The first is that Nietzsche didn’t mean that simply living through difficult times results in strength and resilience. His intent was that hardship forces you to expand your capacity for challenge, deepen your self-understanding, and evolve beyond who you were.
This is an active process that requires effort and action on the part of the person undergoing the trials. Strength is not passively added as a function of living through challenges—it is revealed by the removal of weakness.
He wasn’t saying that suffering is good or desirable. He meant that when you consciously deal with suffering, it reshapes you. You become a more resilient, self-aware version of yourself.
The statement is a challenge, not a comfort. Nietzsche was provoking: If this hardship didn’t destroy you, what are you going to become because of it?
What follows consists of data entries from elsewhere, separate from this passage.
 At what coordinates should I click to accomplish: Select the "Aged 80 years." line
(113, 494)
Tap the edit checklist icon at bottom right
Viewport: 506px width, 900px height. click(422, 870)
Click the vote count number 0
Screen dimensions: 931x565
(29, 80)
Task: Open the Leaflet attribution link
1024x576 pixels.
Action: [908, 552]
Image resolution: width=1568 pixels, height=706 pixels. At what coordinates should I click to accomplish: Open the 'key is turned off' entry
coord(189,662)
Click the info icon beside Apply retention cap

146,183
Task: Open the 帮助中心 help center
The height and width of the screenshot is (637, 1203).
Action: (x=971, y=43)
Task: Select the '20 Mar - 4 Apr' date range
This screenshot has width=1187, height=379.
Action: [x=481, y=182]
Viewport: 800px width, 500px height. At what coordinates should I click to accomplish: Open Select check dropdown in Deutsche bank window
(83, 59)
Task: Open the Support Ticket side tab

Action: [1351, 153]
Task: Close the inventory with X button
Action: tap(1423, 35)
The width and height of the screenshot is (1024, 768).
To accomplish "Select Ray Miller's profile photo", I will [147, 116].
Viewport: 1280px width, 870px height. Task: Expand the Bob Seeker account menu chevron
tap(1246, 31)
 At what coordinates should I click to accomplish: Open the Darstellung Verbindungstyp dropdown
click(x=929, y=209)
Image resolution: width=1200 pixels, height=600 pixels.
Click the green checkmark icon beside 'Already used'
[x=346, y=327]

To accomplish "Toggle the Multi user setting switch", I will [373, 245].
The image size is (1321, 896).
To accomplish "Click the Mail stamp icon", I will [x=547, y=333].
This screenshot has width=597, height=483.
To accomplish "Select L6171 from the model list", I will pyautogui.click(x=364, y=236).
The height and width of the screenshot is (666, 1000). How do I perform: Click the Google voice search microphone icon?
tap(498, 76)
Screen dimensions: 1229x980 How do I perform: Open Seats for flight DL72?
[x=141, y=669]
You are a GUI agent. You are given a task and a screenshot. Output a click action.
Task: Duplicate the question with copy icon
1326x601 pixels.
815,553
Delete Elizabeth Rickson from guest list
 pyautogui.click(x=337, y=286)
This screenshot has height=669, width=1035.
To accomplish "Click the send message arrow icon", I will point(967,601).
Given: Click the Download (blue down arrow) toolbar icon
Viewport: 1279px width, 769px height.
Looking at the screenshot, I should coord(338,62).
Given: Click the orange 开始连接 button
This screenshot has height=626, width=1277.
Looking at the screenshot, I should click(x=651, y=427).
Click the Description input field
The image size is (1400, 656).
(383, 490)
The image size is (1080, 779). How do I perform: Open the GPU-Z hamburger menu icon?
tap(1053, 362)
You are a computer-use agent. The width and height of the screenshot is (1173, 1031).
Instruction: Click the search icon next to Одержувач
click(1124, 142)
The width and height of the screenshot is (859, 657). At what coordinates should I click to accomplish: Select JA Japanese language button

I write extensively on these concepts as foundational to the Hardcore Happiness ethos (authenticity, self-sufficiency, creativity, discipline) and while they bear repeating, they are not the focus of this article.
I want to address the second misunderstanding, which is much more nuanced and subtle, revealed only after long periods of lived experience.
The Effects of Time: When Stress Stops Helping
You can, indeed, become stronger—mentally, physically, emotionally—as a result of consciously navigating hardship. There is an art and science to growth after trauma; since bad stuff is going to happen anyway, it is in your best interest to learn how to benefit from having consciously navigated it.
Taken as discrete, time-limited events, extreme challenges can make us stronger and more resilient. We are built—mentally and physically—to grow from acute periods of stress. This can be seen in a literal, physical sense: bones and muscles grow when they are stressed. This is why people go to the gym.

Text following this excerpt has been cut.